Pour les partisans du libre-échange et de l’intégration européenne, cette doctrine est une hérésie économique :
* **La menace des mesures de rétorsion :** Si la France ou l’Europe ferment leurs frontières, les autres superpuissances feront de même. L’économie française, extrêmement dépendante de ses exportations (aéronautique, luxe, vins et spiritueux, agriculture), en souffrirait immédiatement.
* **L’impact sur le pouvoir d’achat :** Bloquer les importations à bas coût obligerait à consommer des produits locaux beaucoup plus chers. Les critiques soulignent que le pouvoir d’achat des classes populaires — que Ruffin prétend défendre — s’effondrerait si les vêtements, l’électronique ou certains produits alimentaires de base voyaient leurs prix doubler en raison des barrières douanières.
— -
## 4. Une vision du travail jugée nostalgique ou passéiste
Ruffin place le travail au centre de son projet politique : il défend la valeur du travail ouvrier, des artisans, des métiers du soin (les "héroïnes du quotidien" comme les auxiliaires de vie, les infirmières).

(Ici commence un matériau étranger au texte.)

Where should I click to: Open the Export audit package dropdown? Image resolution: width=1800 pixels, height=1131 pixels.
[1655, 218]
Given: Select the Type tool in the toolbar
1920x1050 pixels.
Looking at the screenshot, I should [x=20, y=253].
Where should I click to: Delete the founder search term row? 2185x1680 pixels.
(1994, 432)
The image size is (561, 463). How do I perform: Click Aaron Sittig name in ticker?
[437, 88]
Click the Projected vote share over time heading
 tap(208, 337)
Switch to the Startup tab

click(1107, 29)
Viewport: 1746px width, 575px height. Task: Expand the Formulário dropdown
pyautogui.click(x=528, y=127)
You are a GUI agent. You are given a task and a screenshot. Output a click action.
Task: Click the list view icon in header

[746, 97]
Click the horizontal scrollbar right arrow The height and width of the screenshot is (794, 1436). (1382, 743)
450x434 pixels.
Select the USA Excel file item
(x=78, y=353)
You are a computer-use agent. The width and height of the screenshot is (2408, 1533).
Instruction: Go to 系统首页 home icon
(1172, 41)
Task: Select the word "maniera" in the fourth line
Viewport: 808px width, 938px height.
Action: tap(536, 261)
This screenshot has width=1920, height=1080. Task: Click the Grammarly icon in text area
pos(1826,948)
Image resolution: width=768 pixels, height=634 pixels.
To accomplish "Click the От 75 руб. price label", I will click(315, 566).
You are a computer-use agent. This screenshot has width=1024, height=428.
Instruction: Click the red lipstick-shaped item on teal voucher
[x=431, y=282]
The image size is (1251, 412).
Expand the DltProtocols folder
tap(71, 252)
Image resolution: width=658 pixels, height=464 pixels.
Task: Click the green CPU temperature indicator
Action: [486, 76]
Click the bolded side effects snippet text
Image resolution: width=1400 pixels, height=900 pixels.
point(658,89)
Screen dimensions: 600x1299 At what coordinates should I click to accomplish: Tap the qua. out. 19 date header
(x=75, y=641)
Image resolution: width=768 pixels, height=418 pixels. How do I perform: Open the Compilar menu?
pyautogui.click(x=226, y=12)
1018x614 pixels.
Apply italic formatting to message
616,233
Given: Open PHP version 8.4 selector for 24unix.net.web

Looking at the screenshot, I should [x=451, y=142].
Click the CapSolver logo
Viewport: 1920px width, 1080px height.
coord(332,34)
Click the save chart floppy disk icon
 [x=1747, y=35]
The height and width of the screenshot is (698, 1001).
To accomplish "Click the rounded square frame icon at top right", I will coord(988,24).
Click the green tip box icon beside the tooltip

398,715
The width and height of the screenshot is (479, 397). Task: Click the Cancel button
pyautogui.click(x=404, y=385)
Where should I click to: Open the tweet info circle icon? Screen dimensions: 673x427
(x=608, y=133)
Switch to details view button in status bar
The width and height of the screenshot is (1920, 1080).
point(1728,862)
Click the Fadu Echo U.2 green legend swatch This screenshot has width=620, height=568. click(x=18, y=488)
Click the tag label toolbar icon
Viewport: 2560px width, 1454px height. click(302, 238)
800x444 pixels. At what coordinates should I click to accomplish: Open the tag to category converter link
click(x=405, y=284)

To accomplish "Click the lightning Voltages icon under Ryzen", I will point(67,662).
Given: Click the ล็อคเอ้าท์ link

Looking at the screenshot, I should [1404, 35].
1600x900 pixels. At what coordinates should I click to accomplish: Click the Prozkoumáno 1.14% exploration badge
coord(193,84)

Il s’oppose à la fois à l’ubérisation de l’économie et aux visions purement assistancielles.
### Le conflit avec la gauche du « droit à la paresse »
Cette centralité du travail l’a opposé à d’autres figures de gauche, comme l’écologiste Sandrine Rousseau qui théorisait un "droit à la paresse" ou la réduction drastique du temps de travail face à l’urgence écologique. Les critiques écologistes et d’extrême gauche estiment que Ruffin reste prisonnier d’un imaginaire "productiviste" hérité du XXe siècle. Pour eux, le salut de la planète et le bien-être humain passent par le fait de produire moins et de travailler moins, et non par la réindustrialisation à marche forcée que Ruffin appelle de ses vœux.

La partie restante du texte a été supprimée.